Key Figures:
- In 2024, the UK produced 960,800 tonnes of pig meat.
- The female breeding herd dropped from 413,000 head in 2019 to 327,000 in June 2024.
- UK pork imports reached 789,300 tonnes worth over £2.95 billion, 99% sourced from the EU.
- UK pork exports totalled 298,100 tonnes in 2024, valued at £505 million, with the EU accounting for 42%.
Labour Shortages and Processing Capacity
One of the most significant post-Brexit challenges has been labour shortages due to a decline in EU workers. Employment in the meat processing sector fell by an average of 3.5% annually from 2019 to 2024. The issue was worsened by COVID-19, which caused staff absences and production slowdowns.
A shortage of butchers forced the UK to import more processed cuts. Bone-in pork imports fell 39% (from 232,000 tonnes in 2019 to 141,000 in 2024), while boneless pork imports rose by 3%, indicating increased reliance on foreign processing capacity.

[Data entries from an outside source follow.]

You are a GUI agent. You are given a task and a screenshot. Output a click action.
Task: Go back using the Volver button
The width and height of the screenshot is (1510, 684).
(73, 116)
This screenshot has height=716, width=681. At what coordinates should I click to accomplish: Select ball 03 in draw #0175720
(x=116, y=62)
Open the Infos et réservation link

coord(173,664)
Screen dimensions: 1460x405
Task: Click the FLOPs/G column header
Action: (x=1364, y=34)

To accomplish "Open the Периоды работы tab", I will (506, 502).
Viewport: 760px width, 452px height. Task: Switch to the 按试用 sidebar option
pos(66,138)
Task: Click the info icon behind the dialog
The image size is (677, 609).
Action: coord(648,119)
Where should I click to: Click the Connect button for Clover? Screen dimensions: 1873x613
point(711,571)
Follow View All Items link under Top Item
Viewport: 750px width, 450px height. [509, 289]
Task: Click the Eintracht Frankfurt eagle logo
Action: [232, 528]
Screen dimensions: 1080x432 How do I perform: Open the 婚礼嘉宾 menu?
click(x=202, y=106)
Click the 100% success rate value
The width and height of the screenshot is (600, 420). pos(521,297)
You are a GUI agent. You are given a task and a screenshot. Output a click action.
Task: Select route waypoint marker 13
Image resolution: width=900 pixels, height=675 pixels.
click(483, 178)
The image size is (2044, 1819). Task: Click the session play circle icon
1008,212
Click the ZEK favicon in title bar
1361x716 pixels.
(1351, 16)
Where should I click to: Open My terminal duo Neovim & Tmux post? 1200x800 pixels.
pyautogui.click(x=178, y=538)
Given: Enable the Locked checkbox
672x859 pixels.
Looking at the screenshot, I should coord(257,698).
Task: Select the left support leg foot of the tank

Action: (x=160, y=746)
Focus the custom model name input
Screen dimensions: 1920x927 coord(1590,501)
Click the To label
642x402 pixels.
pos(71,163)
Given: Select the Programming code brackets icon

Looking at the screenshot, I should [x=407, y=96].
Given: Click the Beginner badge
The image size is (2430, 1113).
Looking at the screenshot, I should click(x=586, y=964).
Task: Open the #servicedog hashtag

Export Decline and Trade Shifts
Since Brexit, UK pork exports to the EU have declined by 51%. Increased bureaucracy and border delays created challenges. While exports to non-EU countries have grown, they still account for a smaller share and are generally lower in value.
Access to new markets such as Mexico and Vietnam has improved. The outbreak of African Swine Fever (ASF) in Asia initially increased demand, but as China’s domestic production recovered and COVID-19 impacted trade, demand declined. UK access to the Chinese market was further restricted when key plants were delisted during the pandemic, with some reinstated only in late 2024.
However, Brexit has allowed the UK to independently negotiate free trade agreements (FTAs) and join trade blocs such as the Comprehensive and Progressive Agreement for Trans-Pacific Partnership (CPTPP). These developments offer long-term export potential.
Rising Production Costs
Over the past five years, production costs have surged. Brexit-related labour shortages and higher recruitment costs contributed, but the war in Ukraine played a significant role. Feed prices, especially wheat—which comprises about 50% of UK pig feed—spiked. Feed accounts for around 65% of pig production costs.
A backlog of pigs in 2021, due to processing delays, caused an oversupply and sharp price drops. Coupled with slowed global demand during the pandemic, this drove producers’ net margins to as low as -£58 per head.
Even in recovery, high inflation and interest rates continue to pressure producers via energy, finance, veterinary, and maintenance costs.
Conclusion:
The UK pork industry has undergone profound transformation since Brexit. While trade deals and new markets provide opportunities, challenges remain—labour shortages, cost pressures, and market realignments demand continued adaptation. The road ahead will require innovation, investment, and strategic support to ensure a resilient and sustainable future for UK pig production.